**Reading text**
—————
From The Desk Of
Barrister Edward Saliu
14/06/02
My name is Barrister Edward Saliu.
I take it your friends just call you Barry then?
I am a practicing attorney with my Chambers at 26 Sobo Arobiodu Road, Surulere, Lagos, Nigeria.
You're the one who rented that dump? I never thought they'd get the blood off the ceiling....
I seek your assistance to bring a pending transaction to a logical conclusion.
Is this about my five hundred bucks?
About four years ago, a client bearing Mr. David Prescott briefed me form Canada but residing in Port Harcourt, one of the crude oil producing cities in Nigeria.
How far had he borne Mr. David Prescott? And what did Mr. David Prescott weigh?
He forwarded documents to me claiming to have concluded certain turn around maintenance (TAM) on the Port Harcourt oil refinery and was been owed the sum of $20,320,000.00. (Twenty million three hundred and twenty thousand United States dollars) by the federal government of Nigeria.
Good luck: Nigeria was been ain't got that much.
I was briefed to legally assist in ensuring that the funds were paid.
You want I should was been his kneecaps, Boss?
I was to get a legal fee of 5% of the total sum at the release of the funds to Mr. David Prescott.
So? I was been going to be a fighter pilot; but I'm too tall to fit into their planes. Shit happens.
About a year ago Mr. David Prescott was involved in a motor accident at portharcort and unfortunately lost his life.
Where did he see it last?
Ever since then, my office has tried contacting any next of kin of his for over a year but to no avail.
Ever since then, you've tried to contact someone for over a year. Exactly how often are you trying to contact them for over a year? Bear in mind that every time you try to contact someone for over a year, it's going to take a year to do it. Maybe you should cut back and try to contact them for over an hour; then, try again.
From our investigations we found out that he had resided in Nigeria for over 20 years and so has lost touch with any relatives of his.
And we know that your investigations are faultless; how else could you have concluded that I have anything to do with this....
Infact, he has no next of kin.
Hang on: he lost touch with existing relatives, but he has no next of kin? You're lying to me, aren't you....
The issue now at stake is that I have been able to successfully process Mr. David Prescott's contractual payment in his name, as I received a letter for him from a government designated banking institution that an account has been opened in his name (Mr. David Prescott) and his owed funds has been paid into the said account.
His owed funds has been paid. Meaning that you got your million bucks, right? So...good. Bye now....
Considering that my client is dead, I have no means of being paid for my legal services rendered over the past four years, hence my need for a partner who would claim the said funds as the next of kin after collecting and transferring the funds on our behalf, pay me my legal fees and an extra 70% of the total fund,20% would be for you and 10% forany expenses which may be incurred in the process of the transfer.
Erm...you lost me there. Your client is dead; you can't figure out how to get your money; you need a partner to...what, commit fraud by claiming to be related to a guy who has no next of kin? And you want me to be this guy, and all I get for it is four million? You have no idea who you just EMailed, have you....
—————
**Request 1**
Answer these questions about the Saliu letter, one line each:
(a) At what address does Barrister Edward Saliu say his chambers are?
(b) What sum was Mr. David Prescott said to be owed by the federal government of Nigeria?
(c) What legal fee was Saliu to get on release of the funds?
**Request 2**
Carry the Saliu letter, with its alternating lines of letter and reply, further from where it stops.

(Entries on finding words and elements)
—————
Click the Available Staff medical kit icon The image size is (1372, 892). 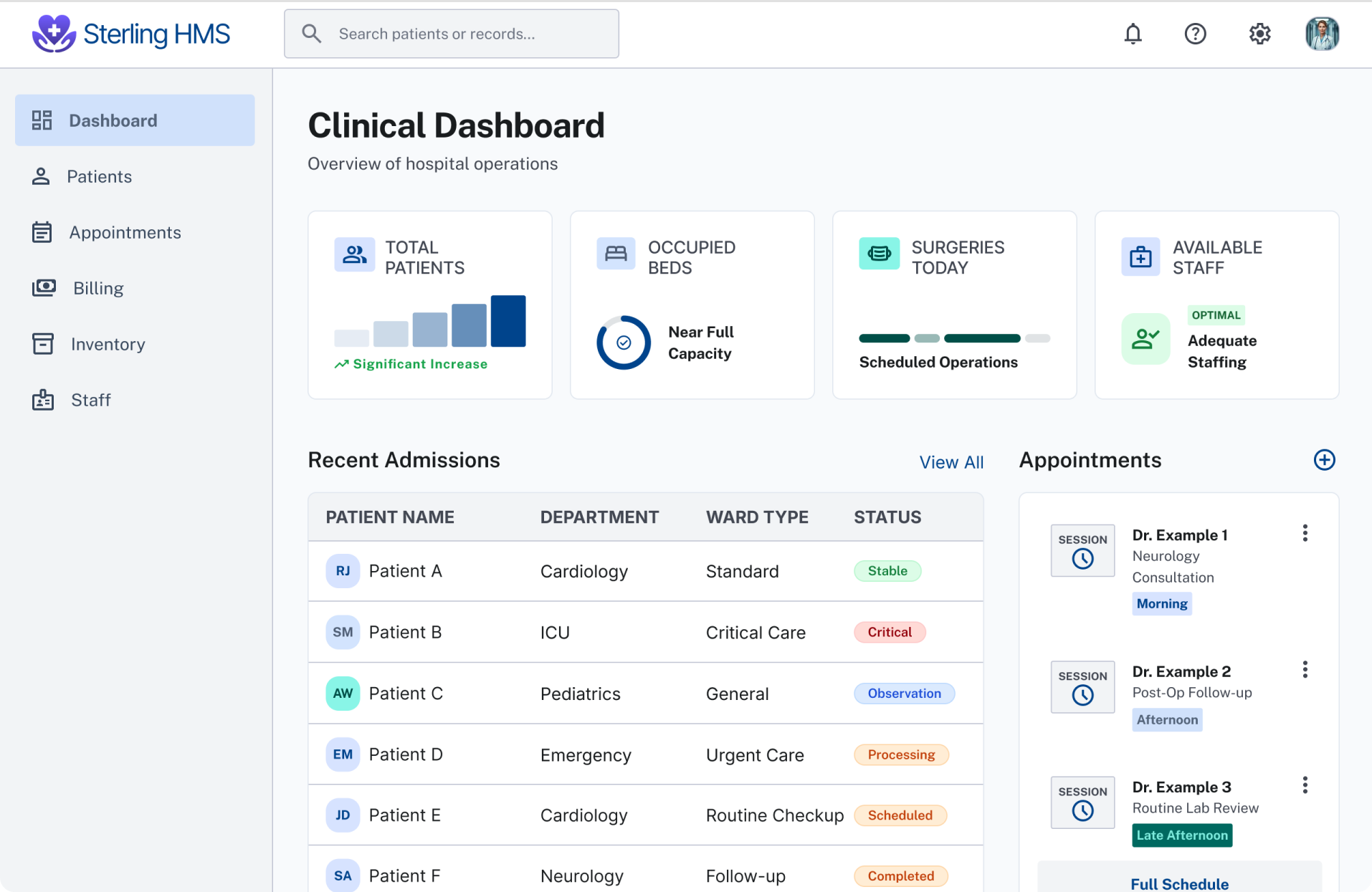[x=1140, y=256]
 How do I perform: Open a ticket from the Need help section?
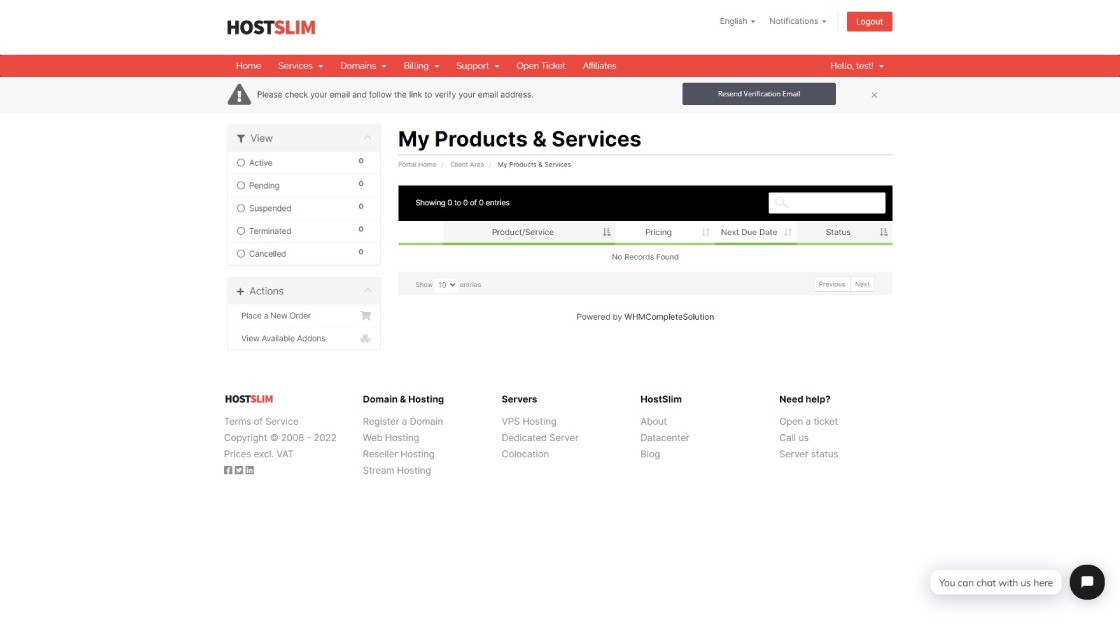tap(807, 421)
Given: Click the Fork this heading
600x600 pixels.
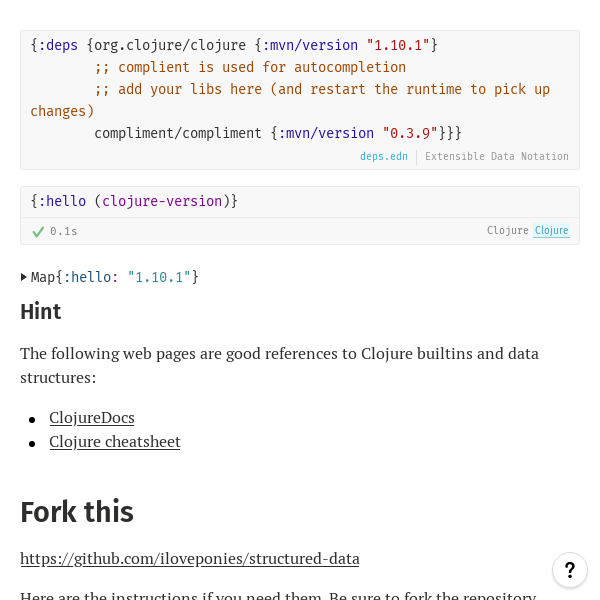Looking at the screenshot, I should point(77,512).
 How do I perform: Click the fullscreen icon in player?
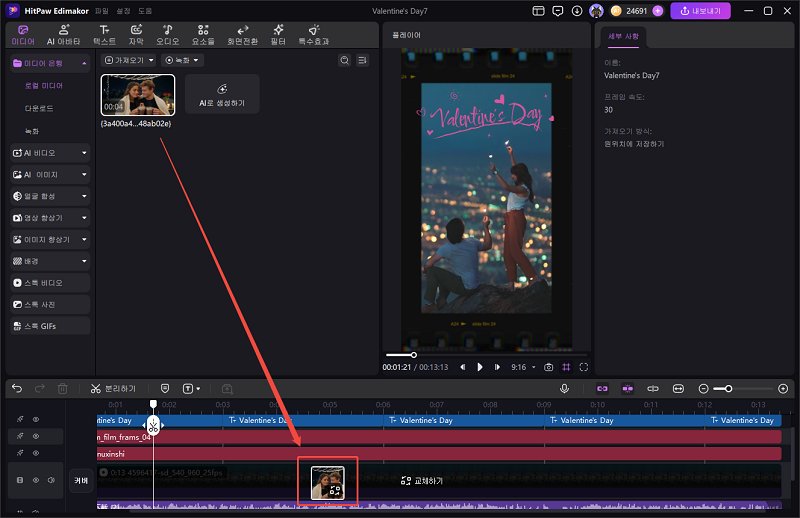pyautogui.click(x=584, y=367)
—————
**Exercise output 1**
(a) 26 Sobo Arobiodu Road, Surulere, Lagos, Nigeria
(b) $20,320,000.00 (twenty million three hundred and twenty thousand United States dollars)
(c) 5% of the total sum

**Exercise output 2**
Hence my searching for a foreign partner who I would introduce as the next of kin of Mr. David Prescott and who could assist me in transferring the funds.
Uh-huh. So...lemee make sure I've got this: I take the time to go to Nigeria, of all fucking places, in the middle of the summer, to pretend to be related to some idiot who posthumously made twenty million bucks, which you suddenly assume should be largely your twenty million bucks--where fourteen million is apparently your hazard pay for having to outlive your client--and I get four million dollars. You do realise I could spend the same amount of time writing a novel with a far better plotline, and make the same four million for that, right?
I am contacting you in strict confidence and trust hoping in you I have found a right partner.
Um...yeah: I'm your guy. Oh, and for only fifty million, I'll change your EMail address in the archive so you stop getting spammed by most of the 'net with nothing but 'LOL' repeated fifty thousand times per EMail....
This whole process should not take more than 3 working days.
Bullshit. Unless you've stolen a concorde and found a decent landing strip for it in Nigeria, I can assure you that the flight alone will take more than seventy-two hours, round trip.
I want to assure you of a 100% risk free nature of this transaction as I have taken everything into consideration.
Assure away. In fact: once I receive the five hundred bucks you owe me, I'll go ahead and listen to you.
Please contact me if you are interested on my telephone number 234-8023274036 or my email: edsaliu19@operamail.com also ensure to forward to me your confidential email and tel/fax numbers.
Can't I just snailmail you my MasterCard, or something? Save a little trouble on my end?
Best Regards
Barr Edward Saliu
234-8023274036
edsaliu19@operamail.com
NB: Here is the information about Mr Prescott.
Mr. Clive D Prescott
Date of birth 1st Oct 1943
Place of birth Halifax Canada
Died 14th Nov 2001
Is this to suggest that you think I'm Canadian now? Oh man did you miss your target....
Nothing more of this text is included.